| Given text |

    • Absolutely. I can (I hope )

      Absolutely. I can (I hope ) clear those up.

      Jhedd is a Witcher, which brings with it a certain set of expectations. Witchers tend to be orphans and not have families. Witchers are also emotionaliess or have muted emotions. It is part and parcel of the becoming a Witcher. So the idea that Jhedd has a family and cares enough about them to sneak into Monstertown to see them is significant. Or well, potentially interesting

      In the source material, all mosnters are bad, unquestionably. I think it is safe to say that there is a degree of Matheson's I Am Legend in questioning wherher Geralt of Rivia and any Witcher is also a monster. And to a larger degree, I think fantasy RPGs ask that question even if they do not explicitly state it. Are the PCs the monsters? Mutants and others are also bad, in addition to monsters. 

      So in Monstertown, the monsters are accepted and tolerated. Or at least protected as a general rule, because Witchers and other monster hunters are considered disruptive elements of society. Case in point, even knowing Monstertown is a place where Witchers are not welcome, monster hunters are not welcome, the characters still decided to just kill the vampire without ever asking anyone. The vampire did not rise and threaten them. She remained in place and did do anything until they attacked her. So they just assumed that they were there to kill her.  

      And to their credit, post game we spoke a bit about that. If they had closed the door and ignored the vampire, no one would have been sucked clean. BUT, that is the thread they followed, with little or no investigation into what was going on. 

    • Thanks for the answer, which

      Thanks for the answer, which clarifies my general impression.

      As I see it used, the term "murderhobo" is often used as an acknowledgment that, hey, in this game, that's what we do. Even if the player's reference was not as insouciant as, say, paying the ho for sex in Grand Theft Auto then killing her afterwards to get your money back, it still falls back on see-the-foe-kill-the-foe as something that role-players "just do" when nothing else seems to offer itself … favored a bit, too, as I see it here, when the source material leans that way.

      Here's my point, which hopefully elevates this comment above merely scolding or judging. The events of play also strike me as predictably so, because you apparently provided a change-up in the setting or "assumed instructions" for play as they'd absorbed from the source material. This change-up was not particularly explicit or in any way even present in their minds, and if it's not present at all, it can't be perceived via clues, et cetera. In that context, rather than agency, I think you handed the players the unavoidable role of basically being a murderous motorcycle gang.

      Now … is that bad? In the abstract, not particularly. The world's presumed progress toward a better Federation Future is not impaired by the events of a single convention role-playing event. If they splatter a bit more pop culture experience with unjust murder, well, I guess they do, it's not exactly news. More positively, one might point to the whole thing as an object lesson, "Now go and think about what you did," which is perhaps observed in the player's comment afterwards.

      But is that what you wanted to do? Kill the wumpus + a "now look what you did" reflection? I get the impression that what you wanted was very different: an open-ended approach similar to Circle of Hands, in which players' actions are intutively reflective as opposed to reflexive. That's what "agency" means, and it doesn't seem to be what happened.

    • I think that is spot on. I

      I think that is spot on. I did want to encourage the players / characters to reflect on their actions, but there was not enough explicit information. Lots of things were implied in an attempt to encourage exploration. I think a little more explicit 'hey you need to think before you act in this town' might have gone a long way. And to be fair, if the vampire had eaten one of them or two of them, that might have been seen as a consequence. As it happened, the fight ended up lop-sided because of poor rolls for the vampire.

      But that is why we play and it has helped me with design in terms of this adventure and others.

| What is required |
According to the discussion above, why did the fight with the vampire end up lop-sided?

| Record extracts |
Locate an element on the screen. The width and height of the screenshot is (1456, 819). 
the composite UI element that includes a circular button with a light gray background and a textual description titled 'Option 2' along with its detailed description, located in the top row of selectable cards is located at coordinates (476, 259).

* * *

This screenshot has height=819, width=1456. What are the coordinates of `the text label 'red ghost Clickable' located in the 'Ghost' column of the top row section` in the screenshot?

---

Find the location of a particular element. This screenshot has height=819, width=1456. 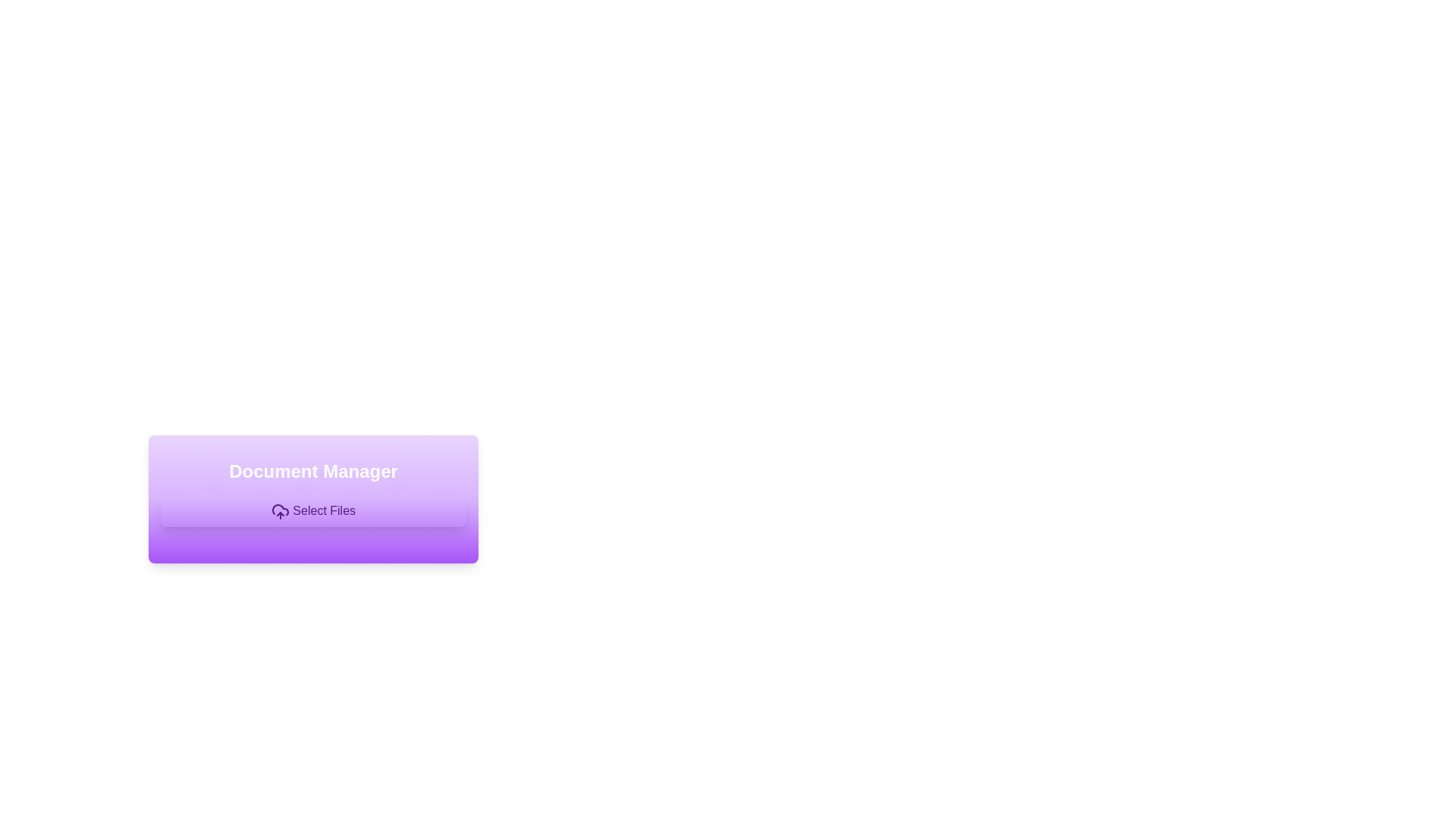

| Result for this exercise |
It ended up lop-sided because of poor rolls for the vampire.